* **GOALS**:
a: Quote every sentence in the note on Kerberos time skew that contains the phrase "time skew."
b: Write the next part of the note on Kerberos time skew, picking up right after its final sentence.

* **DOCUMENT TEXT**:

▬▬▬▬▬▬

One of the topics on today’s call was around the Replay Attack Prevention section of the AD cookbook. The language from the cookbook (which is still in the updated version) has a discussion of Kerberos time skew and references two technical documents that talk about Kerberos time skew, but there is no actual recommendation provided. Even the management assertion that follows the links does not make any reference to the Kerberos time skew (instead it references the replay cache and account lockout settings).

 

So the question on the call was whether we should add a specific recommendation for time skew, and if not, what we should do with that language.

 

Reading the whitepaper from the original doc (note the URL is different from the one in the cookbook, which appears to be broken):

 

http://csis.bits-pilani.ac.in/faculty/sundarb/courses/old/spr06/netsec/evals/project/projrefs/kerb/AIWSC03_kerberos_replay_attacks.pdf

The authenticator timestamp only enforces a maximum time skew of a few minutes. In practice, this will not be of any help. An attacker will be able to mount the attack within seconds of recovering the KRB_AP_REQ. If the maximum time skew is configured to be too small, the nodes will face problems with time synchronization.

▬▬▬▬▬▬

* **MATERIAL SUPPLIED**:
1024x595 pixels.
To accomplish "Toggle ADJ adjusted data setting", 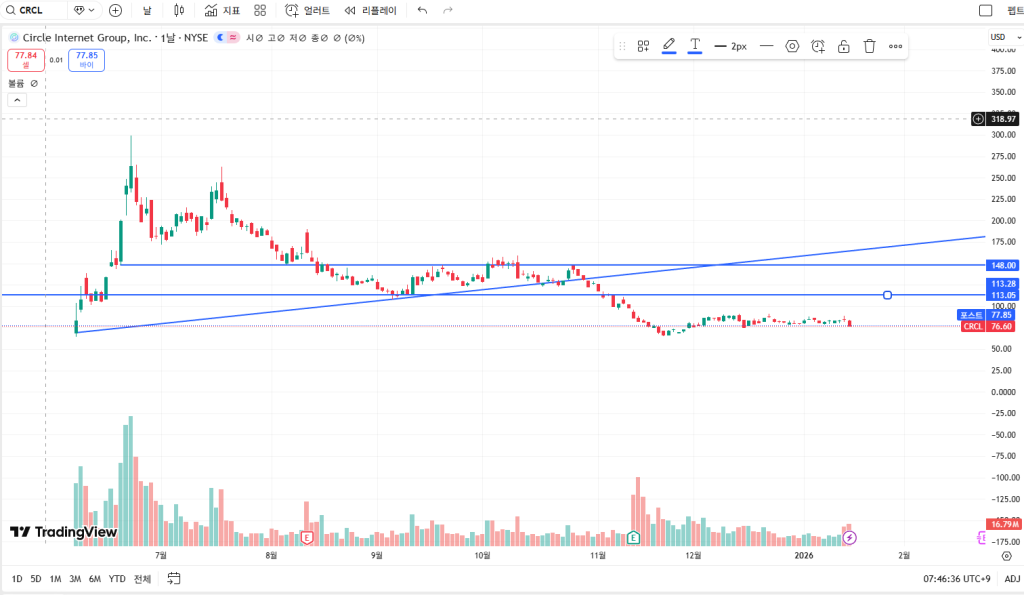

▬▬▬▬▬▬

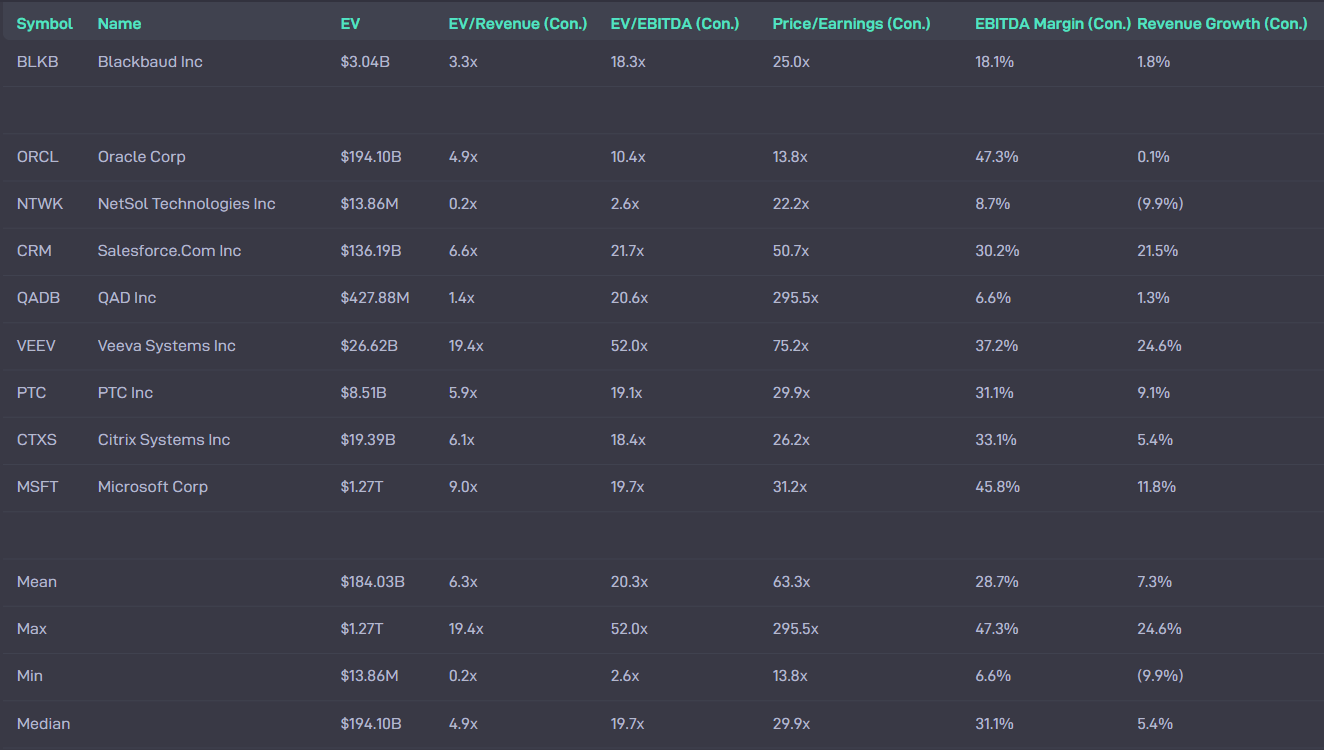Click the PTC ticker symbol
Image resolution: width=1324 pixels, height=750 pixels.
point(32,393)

▬▬▬▬▬▬

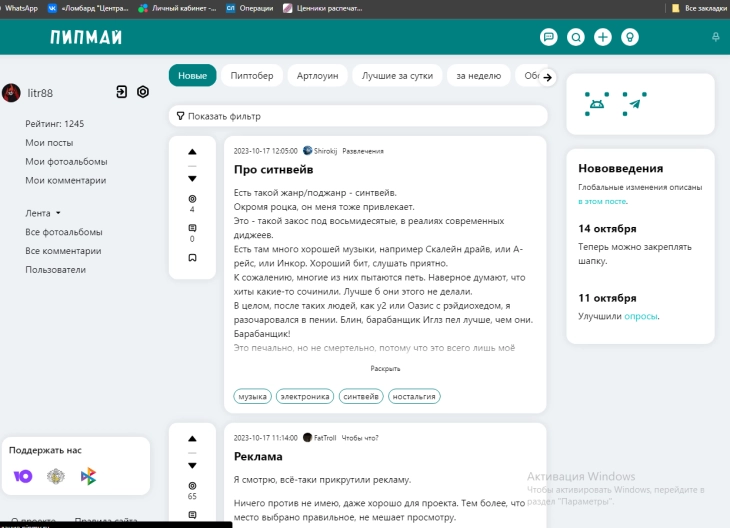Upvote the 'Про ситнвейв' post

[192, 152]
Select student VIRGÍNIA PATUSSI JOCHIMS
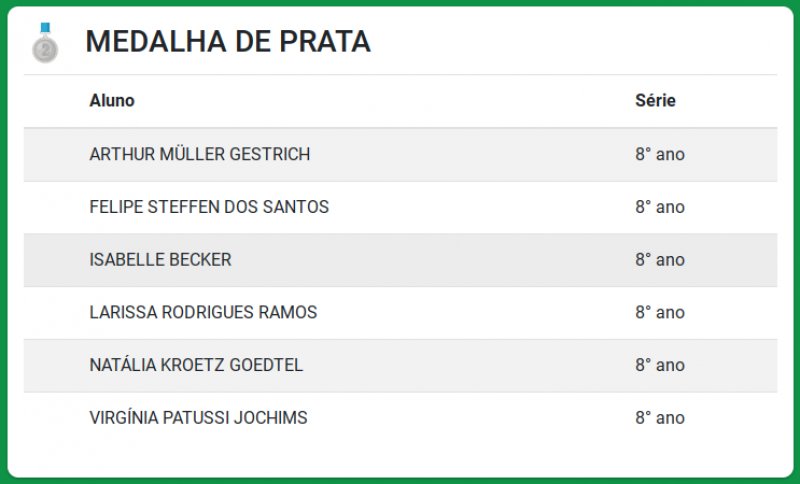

▬▬▬▬▬▬

* **SOLVED PROBLEMS**:
a:
- The language from the cookbook (which is still in the updated version) has a discussion of Kerberos time skew and references two technical documents that talk about Kerberos time skew, but there is no actual recommendation provided.
- Even the management assertion that follows the links does not make any reference to the Kerberos time skew (instead it references the replay cache and account lockout settings).
- So the question on the call was whether we should add a specific recommendation for time skew, and if not, what we should do with that language.
- The authenticator timestamp only enforces a maximum time skew of a few minutes.
- If the maximum time skew is configured to be too small, the nodes will face problems with time synchronization.

b:
 

The paper goes on to identify other mechanisms that would mitigate this risk (such as the use of a replay cache, as stated in the cookbook), but states that in no case will a time skew limit by itself limit the ability of credentials to be used in a replay attack; it simply limits the window of time the attacker has to execute such an attack.

 

From this, my conclusion is that we do not have any specific configuration recommendations/requirements for time skew settings (at least not related to preventing replay attacks), and the background information on time skew could be moved to a “background information” section or document, but should not remain in the configuration section. Keeping the management assertion language in the document makes sense, however, since the replay cache is really the built in Windows defense against replay attacks.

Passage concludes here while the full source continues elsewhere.